Op het Centraal Aanspreekpunt Pensioenen van de Belastingdienst is een nieuw vraag-en-antwoordbesluit gepubliceerd. Dit besluit stelt dat een partner met succes een beroep kan doen op de hardheidsclausule als zijn partner, een dga, overlijdt na 2015 zodat de aanspraak op het partnerpensioen in eigen beheer flink is gestegen.

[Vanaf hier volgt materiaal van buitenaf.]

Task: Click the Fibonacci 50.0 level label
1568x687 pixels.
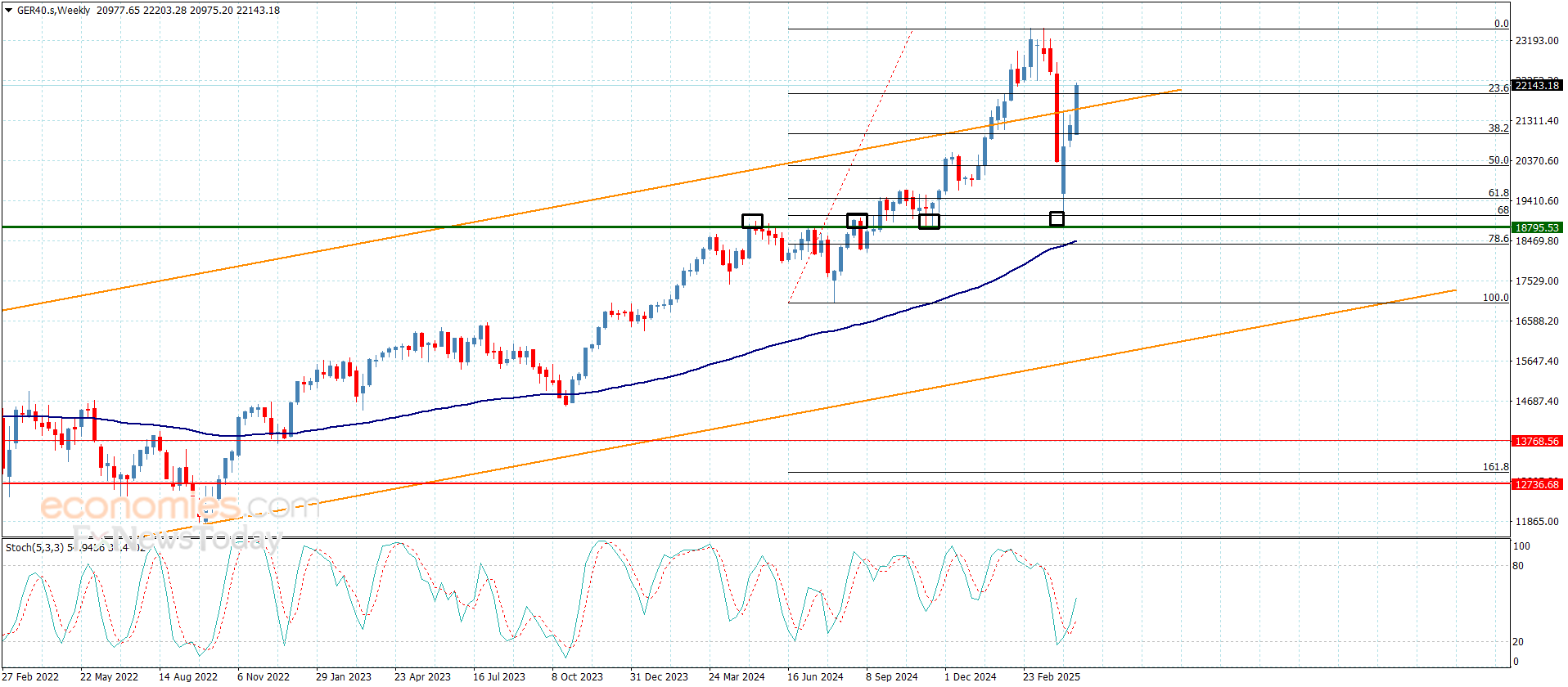Action: (x=1498, y=160)

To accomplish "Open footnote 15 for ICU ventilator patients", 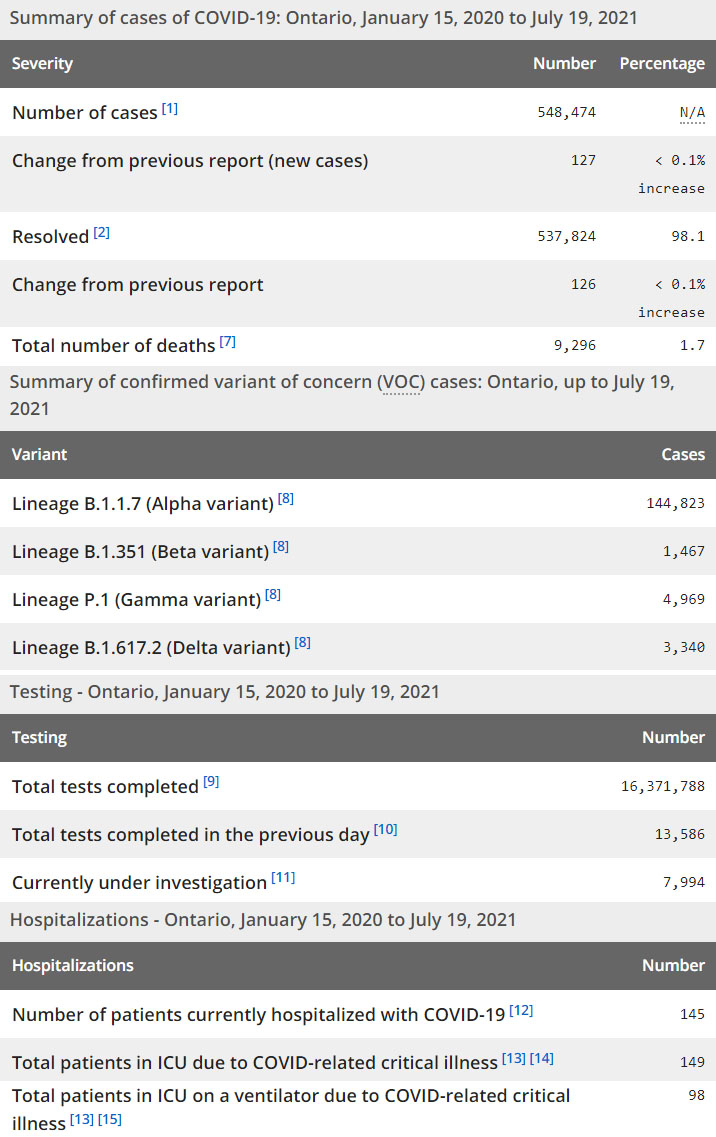I will [x=110, y=1119].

In beginsel wordt de korting die de dga krijgt als hij zijn pensioen in eigen beheer (PEB) afkoopt, berekend over de balanswaarde van de pensioenverplichting over het moment van afkoop. Is de balanswaarde van de pensioenverplichting op de eindbalans van het boekjaar dat in 2015 eindigt lager, dan vormt deze lagere waarde de grondslag voor de afkoopkorting. Deze bepaling is bedoeld om te voorkomen dat nog snel wat extra stortingen plaatsvinden. Maar stel nu dat de dga een partnerpensioen heeft opgebouwd en hij na 2015 overlijdt. En stel dat zijn partner het ingegane partnerpensioen wil afkopen. De waarde van dat pensioen op de eindbalans in 2015 zal in zo’n situatie veel lager zijn dan de balanswaarde bij afkoop. Zie ook: ‘Vraag en antwoord pensioen in eigen beheer’. In dat geval vloeit de waardestijging van de partnerpensioenaanspraak voort uit het overlijden van de dga, wat geen misbruik is. De fiscus erkent dat het handhaven van de wettelijke berekening van de afkoopkorting in zo’n geval te hard uitpakt. In deze situatie kan de partner het ministerie van Financiën verzoeken om toepassing van het hardheidsclausulebeleid. Bij dit verzoek moet men in ieder geval berekeningen overleggen van de afkoopwaarde van het partnerpensioen en de fiscale balanswaarde van de verplichting voor het partnerpensioen ultimo het boekjaar 2015 zonder en met herrekening. De herrekening gaat uit van de fictieve situatie waarin de DGA al ultimo het boekjaar 2015 was overleden.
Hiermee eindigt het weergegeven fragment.